_Exercise instructions_
What you return must match the data exactly, line for line.

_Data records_
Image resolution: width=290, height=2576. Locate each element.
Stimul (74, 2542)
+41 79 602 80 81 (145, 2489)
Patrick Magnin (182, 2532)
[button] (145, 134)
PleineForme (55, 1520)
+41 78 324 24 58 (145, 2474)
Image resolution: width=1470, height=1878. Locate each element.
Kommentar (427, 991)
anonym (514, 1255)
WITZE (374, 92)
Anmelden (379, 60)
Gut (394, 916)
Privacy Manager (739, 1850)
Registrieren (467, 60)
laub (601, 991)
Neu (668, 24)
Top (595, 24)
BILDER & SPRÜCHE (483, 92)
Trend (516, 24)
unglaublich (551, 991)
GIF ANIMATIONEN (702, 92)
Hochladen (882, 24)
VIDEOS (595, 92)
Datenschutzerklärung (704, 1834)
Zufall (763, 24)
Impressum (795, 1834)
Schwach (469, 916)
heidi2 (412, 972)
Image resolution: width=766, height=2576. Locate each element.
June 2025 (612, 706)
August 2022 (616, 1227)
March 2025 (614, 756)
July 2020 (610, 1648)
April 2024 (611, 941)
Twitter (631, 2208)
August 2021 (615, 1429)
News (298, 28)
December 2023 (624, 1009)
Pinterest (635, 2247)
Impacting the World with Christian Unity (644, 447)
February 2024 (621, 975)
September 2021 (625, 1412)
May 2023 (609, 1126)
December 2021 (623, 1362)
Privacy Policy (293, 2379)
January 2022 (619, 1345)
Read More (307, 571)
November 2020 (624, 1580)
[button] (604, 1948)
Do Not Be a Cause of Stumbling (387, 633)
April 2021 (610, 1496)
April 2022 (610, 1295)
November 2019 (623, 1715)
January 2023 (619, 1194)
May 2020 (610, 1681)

_Result of the task_
Image resolution: width=290, height=2576. Locate each element.
Stimul (74, 2542)
+41 79 602 80 81 (145, 2489)
Patrick Magnin (182, 2532)
[button] (145, 134)
PleineForme (55, 1520)
+41 78 324 24 58 (145, 2474)
Image resolution: width=1470, height=1878. Locate each element.
Kommentar (427, 991)
anonym (514, 1255)
WITZE (374, 92)
Anmelden (379, 60)
Gut (394, 916)
Privacy Manager (739, 1850)
Registrieren (467, 60)
laub (601, 991)
Neu (668, 24)
Top (595, 24)
BILDER & SPRÜCHE (483, 92)
Trend (516, 24)
unglaublich (551, 991)
GIF ANIMATIONEN (702, 92)
Hochladen (882, 24)
VIDEOS (595, 92)
Datenschutzerklärung (704, 1834)
Zufall (763, 24)
Impressum (795, 1834)
Schwach (469, 916)
heidi2 (412, 972)
Image resolution: width=766, height=2576. Locate each element.
June 2025 (612, 706)
August 2022 (616, 1227)
March 2025 (614, 756)
July 2020 (610, 1648)
April 2024 (611, 941)
Twitter (631, 2208)
August 2021 (615, 1429)
News (298, 28)
December 2023 (624, 1009)
Pinterest (635, 2247)
Impacting the World with Christian Unity (644, 447)
February 2024 (621, 975)
September 2021 (625, 1412)
May 2023 (609, 1126)
December 2021 (623, 1362)
Privacy Policy (293, 2379)
January 2022 (619, 1345)
Read More (307, 571)
November 2020 (624, 1580)
[button] (604, 1948)
Do Not Be a Cause of Stumbling (387, 633)
April 2021 (610, 1496)
April 2022 (610, 1295)
November 2019 (623, 1715)
January 2023 (619, 1194)
May 2020 (610, 1681)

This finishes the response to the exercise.